Sample size calculation and statistical analysis

The sample size for the two groups was determined on the basis of a previous study on asthmatic children4, where the PAQLQ score in SA was 5.9 (2.3–7.0) and 6.6 (3.7–7.0) in children with non-severe persistent asthma. Detecting the same difference with a 90% statistical power and a 5% significance level would have required a minimum sample size of 34 children for SA and 68 for MA.

Quantitative variables were compared between SA and MA using the Kruskal Wallis test. Differences of categorical variables were analysed using the Chi-squared test.

Confirmatory Factor Analysis was carried out to test a model with two factors, given that limitation of activities, symptoms and emotional problems should weigh on the QoL factor, whereas the internalization and externalization should weigh on the behavioural disorders factor.

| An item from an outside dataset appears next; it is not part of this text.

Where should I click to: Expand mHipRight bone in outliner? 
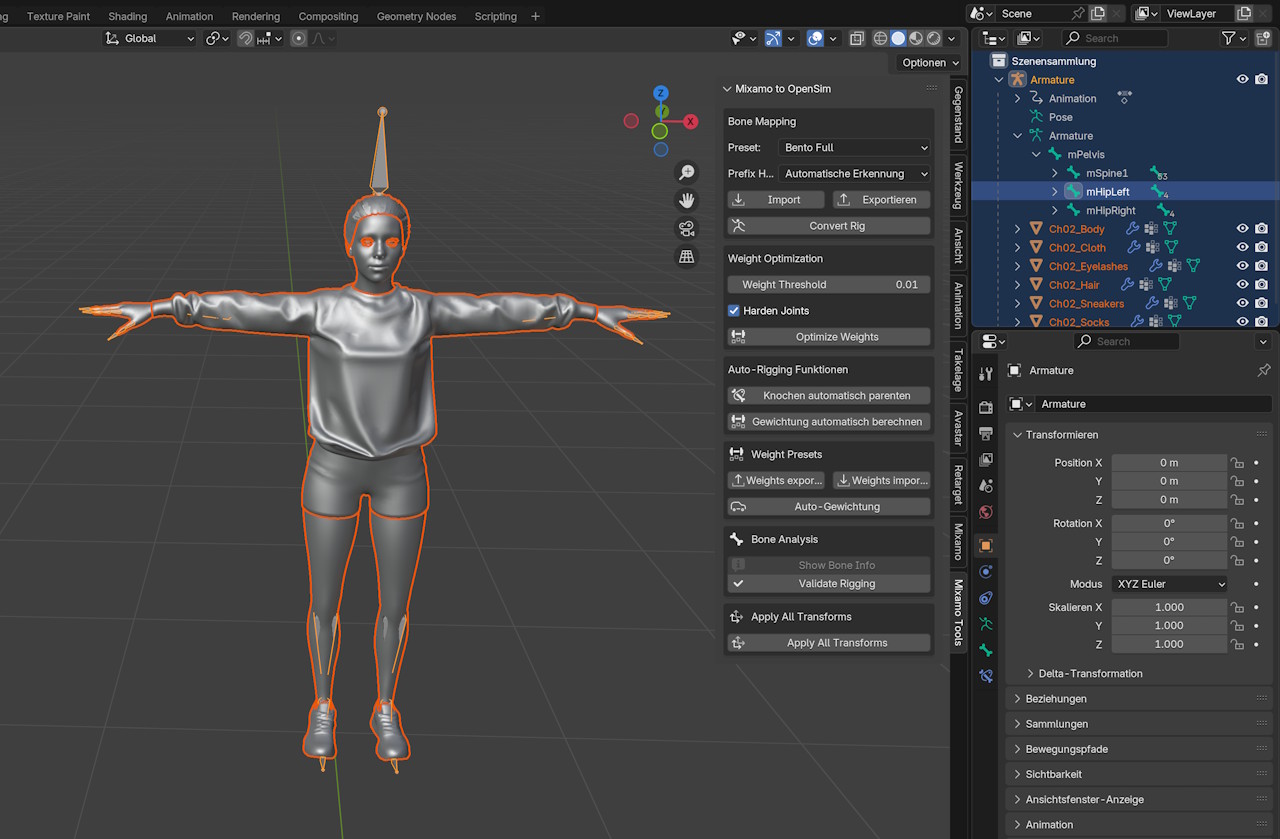click(x=1055, y=210)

Model fitting was evaluated using the comparative fit index (CFI)36, Tucker Lewis index (TLI)37, and root mean square error of approximation (RMSEA)38. For CFI and TLI, values above 0.90 were considered as acceptable fit, and above 0.95 as good fits. An RMSEA below 0.10 was considered as an acceptable fit, and below 0.05 as a good fit.

After assessing the goodness-of-fit of the model, we estimated a MIMIC model including asthma severity (MA as reference), asthma control (categorized as Well Controlled (reference) vs. Not Controlled: obtained from Partially Controlled plus Not Controlled) and FAS as covariates.

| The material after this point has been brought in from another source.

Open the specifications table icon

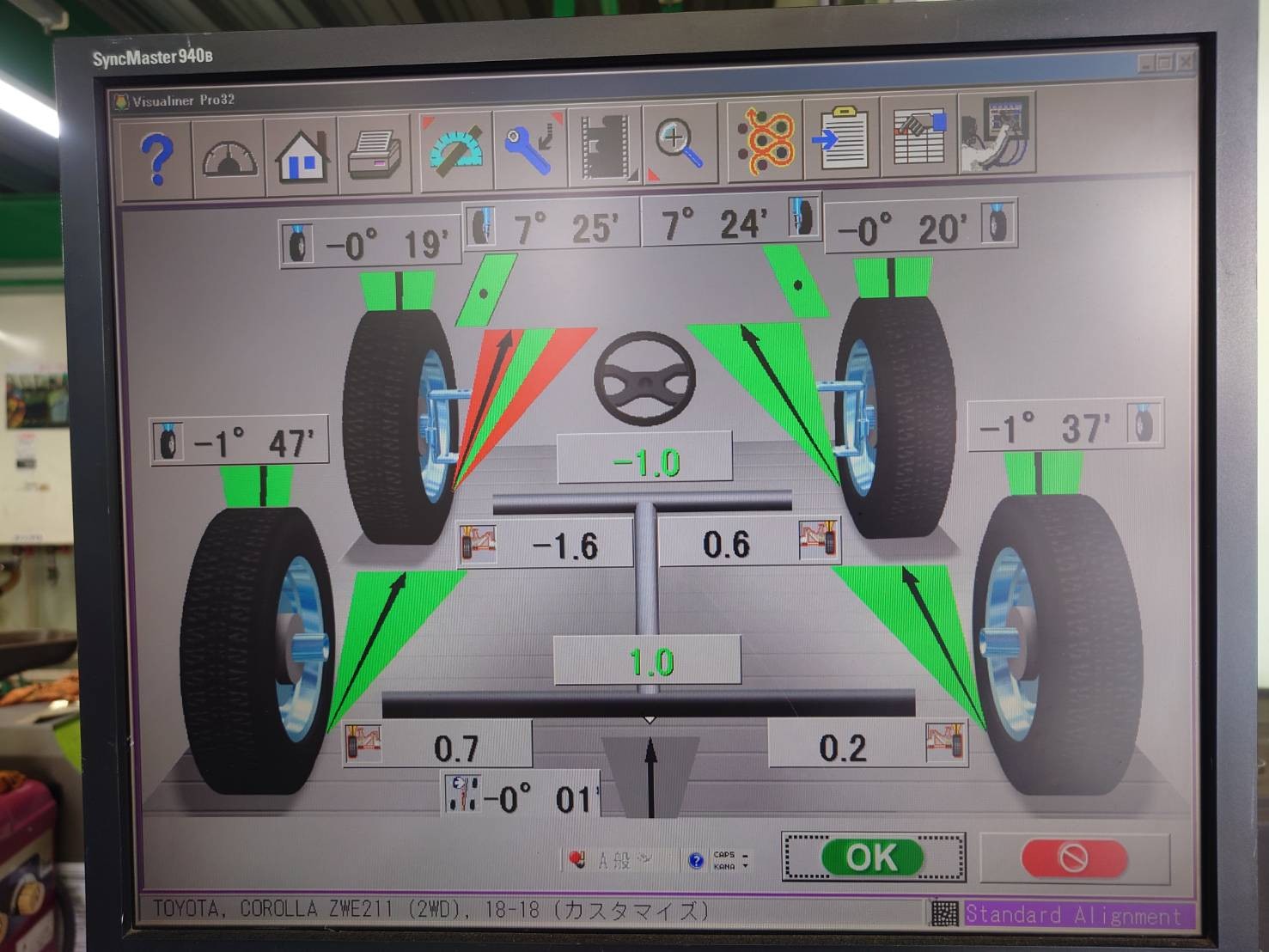click(x=918, y=137)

To check the robustness of our MIMIC model, a sensitivity analysis was performed. The analysis consisted in the simultaneous estimation of the three following regression models, using a/the SEM approach:

  1. (i)

    Two regression models consisting of two correlated latent factors (QoL and Behavioural disorder):

    $${\rm{QoL}} \sim {\rm{symptoms}}+{\rm{activity}}\,{\rm{limitation}}+{\rm{emotional}}\,{\rm{function}}$$
    $${\rm{Behavioural}}\,{\rm{disorder}} \sim {\rm{externalization}}+{\rm{internalization}}$$
  2. (ii)

    Regression of explanatory variables on the latent factors:

$${\rm{QoL}}+{\rm{Behavioural}}\,{\rm{disorder}} \sim {\rm{SA}}+{\rm{NC}}+{\rm{FAS}}$$

The significance of the effects was tested using a Z-test.

A p-value < 0.05 was considered significant. Analyses were performed using the R package (3.3.2) statistical analysis software; the MIMIC model was computed using the lavaan R package39.